Segment Open

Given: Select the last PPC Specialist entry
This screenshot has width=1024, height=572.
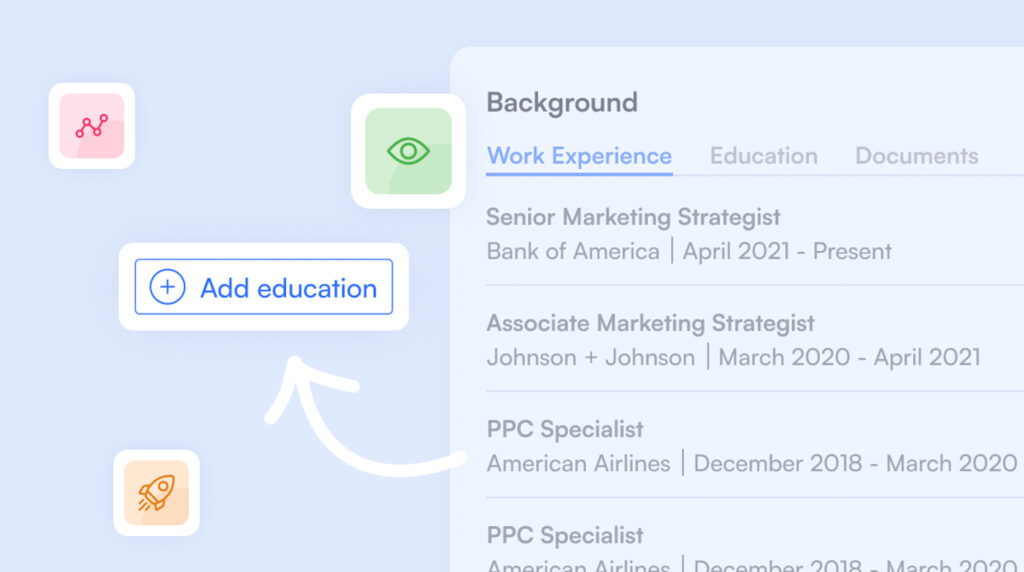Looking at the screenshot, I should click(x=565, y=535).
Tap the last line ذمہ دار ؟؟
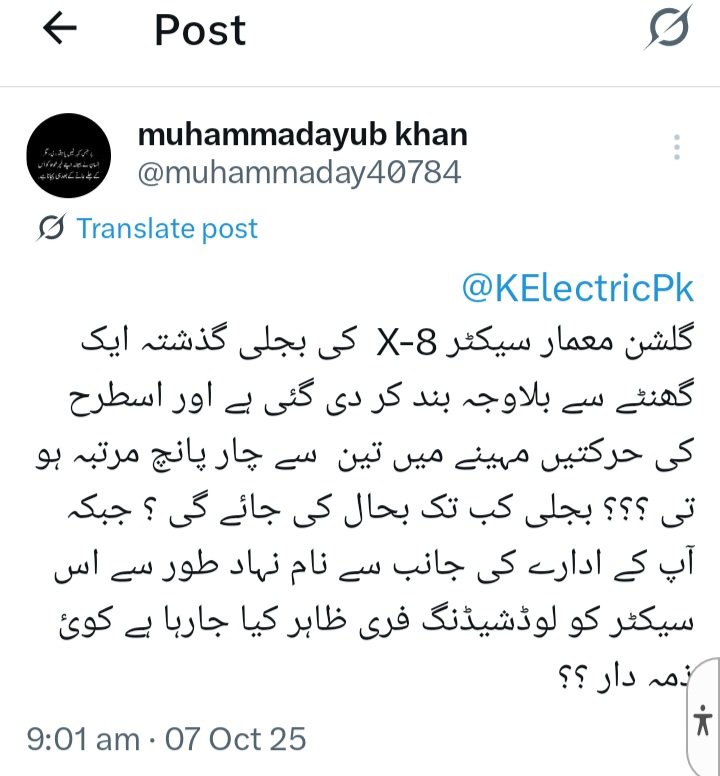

Segment Closed
Segment Open

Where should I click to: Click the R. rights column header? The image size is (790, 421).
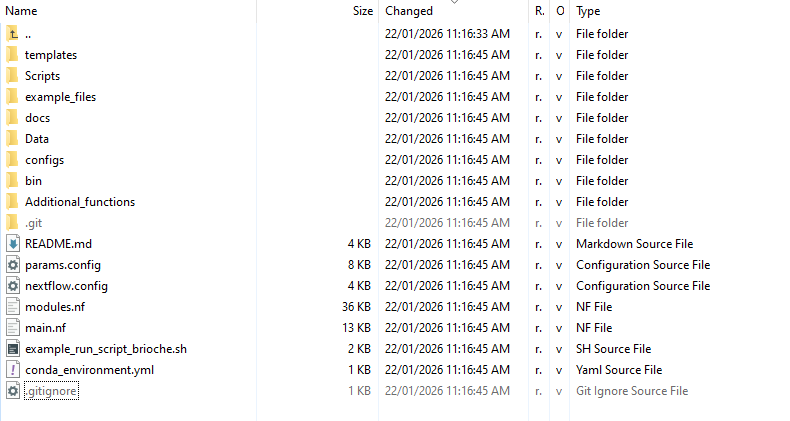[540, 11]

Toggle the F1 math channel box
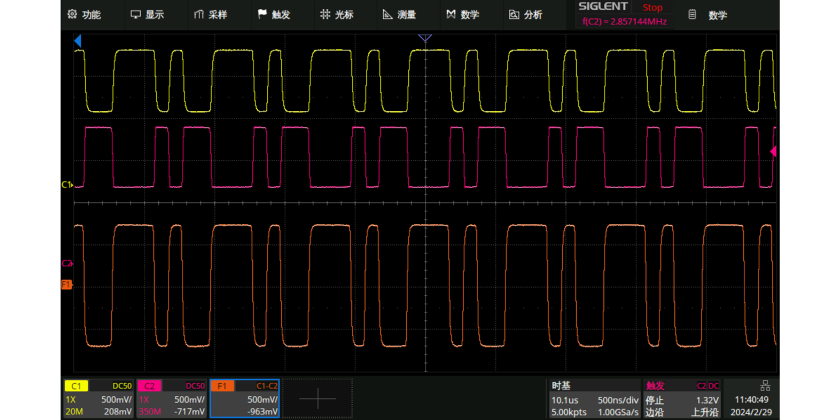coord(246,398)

Segment Closed

What is needed:
Examine the records and report how many lines contain the string "last". Only the number should be given.

Answer to this exercise:
2